→ **What is expected**:
Reproduce the records below exactly, but only between the lines holding "Click the カラー：ネイビー color label" and "The height and width of the screenshot is (396, 865).", inclusive.
========================
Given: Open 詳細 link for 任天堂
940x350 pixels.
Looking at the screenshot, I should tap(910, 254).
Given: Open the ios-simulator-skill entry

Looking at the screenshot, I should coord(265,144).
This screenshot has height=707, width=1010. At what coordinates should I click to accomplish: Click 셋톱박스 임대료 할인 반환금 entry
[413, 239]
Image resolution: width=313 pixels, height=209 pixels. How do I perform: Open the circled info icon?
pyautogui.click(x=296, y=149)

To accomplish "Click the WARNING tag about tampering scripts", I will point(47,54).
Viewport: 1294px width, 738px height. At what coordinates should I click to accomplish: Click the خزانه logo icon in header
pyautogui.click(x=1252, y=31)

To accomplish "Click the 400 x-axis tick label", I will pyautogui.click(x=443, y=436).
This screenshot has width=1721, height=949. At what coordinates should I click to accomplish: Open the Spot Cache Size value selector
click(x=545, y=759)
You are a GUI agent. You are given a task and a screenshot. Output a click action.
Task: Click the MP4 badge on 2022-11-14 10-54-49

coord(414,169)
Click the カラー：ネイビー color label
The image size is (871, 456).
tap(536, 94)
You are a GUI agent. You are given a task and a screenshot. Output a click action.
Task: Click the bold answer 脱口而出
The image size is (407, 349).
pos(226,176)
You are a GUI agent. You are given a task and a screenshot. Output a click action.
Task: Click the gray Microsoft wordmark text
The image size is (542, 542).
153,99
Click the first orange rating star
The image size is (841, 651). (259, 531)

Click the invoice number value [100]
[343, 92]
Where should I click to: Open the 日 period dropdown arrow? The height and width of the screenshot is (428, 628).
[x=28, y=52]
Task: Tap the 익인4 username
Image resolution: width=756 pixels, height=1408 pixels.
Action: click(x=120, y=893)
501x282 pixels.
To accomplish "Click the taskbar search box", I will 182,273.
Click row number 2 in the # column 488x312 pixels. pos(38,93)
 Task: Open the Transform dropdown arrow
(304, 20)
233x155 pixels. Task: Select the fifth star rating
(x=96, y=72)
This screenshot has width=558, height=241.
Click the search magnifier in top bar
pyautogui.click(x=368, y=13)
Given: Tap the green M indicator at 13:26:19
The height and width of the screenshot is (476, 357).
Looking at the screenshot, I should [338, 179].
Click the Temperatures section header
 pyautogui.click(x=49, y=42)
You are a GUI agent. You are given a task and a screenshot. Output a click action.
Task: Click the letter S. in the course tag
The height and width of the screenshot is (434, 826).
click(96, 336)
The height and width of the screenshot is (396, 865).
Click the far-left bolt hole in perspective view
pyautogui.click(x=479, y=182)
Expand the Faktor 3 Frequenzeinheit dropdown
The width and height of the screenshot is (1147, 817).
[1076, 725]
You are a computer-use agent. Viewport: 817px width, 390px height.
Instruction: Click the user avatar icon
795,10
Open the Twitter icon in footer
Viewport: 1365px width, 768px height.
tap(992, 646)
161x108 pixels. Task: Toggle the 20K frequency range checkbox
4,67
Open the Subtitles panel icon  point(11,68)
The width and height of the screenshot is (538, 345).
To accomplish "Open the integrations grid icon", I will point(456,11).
========================
→ **Answer**:
Click the カラー：ネイビー color label
The image size is (871, 456).
tap(536, 94)
You are a GUI agent. You are given a task and a screenshot. Output a click action.
Task: Click the bold answer 脱口而出
The image size is (407, 349).
pos(226,176)
You are a GUI agent. You are given a task and a screenshot. Output a click action.
Task: Click the gray Microsoft wordmark text
The image size is (542, 542).
153,99
Click the first orange rating star
The image size is (841, 651). (259, 531)

Click the invoice number value [100]
[343, 92]
Where should I click to: Open the 日 period dropdown arrow? The height and width of the screenshot is (428, 628).
[x=28, y=52]
Task: Tap the 익인4 username
Image resolution: width=756 pixels, height=1408 pixels.
Action: click(x=120, y=893)
501x282 pixels.
To accomplish "Click the taskbar search box", I will 182,273.
Click row number 2 in the # column 488x312 pixels. pos(38,93)
 Task: Open the Transform dropdown arrow
(304, 20)
233x155 pixels. Task: Select the fifth star rating
(x=96, y=72)
This screenshot has width=558, height=241.
Click the search magnifier in top bar
pyautogui.click(x=368, y=13)
Given: Tap the green M indicator at 13:26:19
The height and width of the screenshot is (476, 357).
Looking at the screenshot, I should [338, 179].
Click the Temperatures section header
 pyautogui.click(x=49, y=42)
You are a GUI agent. You are given a task and a screenshot. Output a click action.
Task: Click the letter S. in the course tag
The height and width of the screenshot is (434, 826).
click(96, 336)
The height and width of the screenshot is (396, 865).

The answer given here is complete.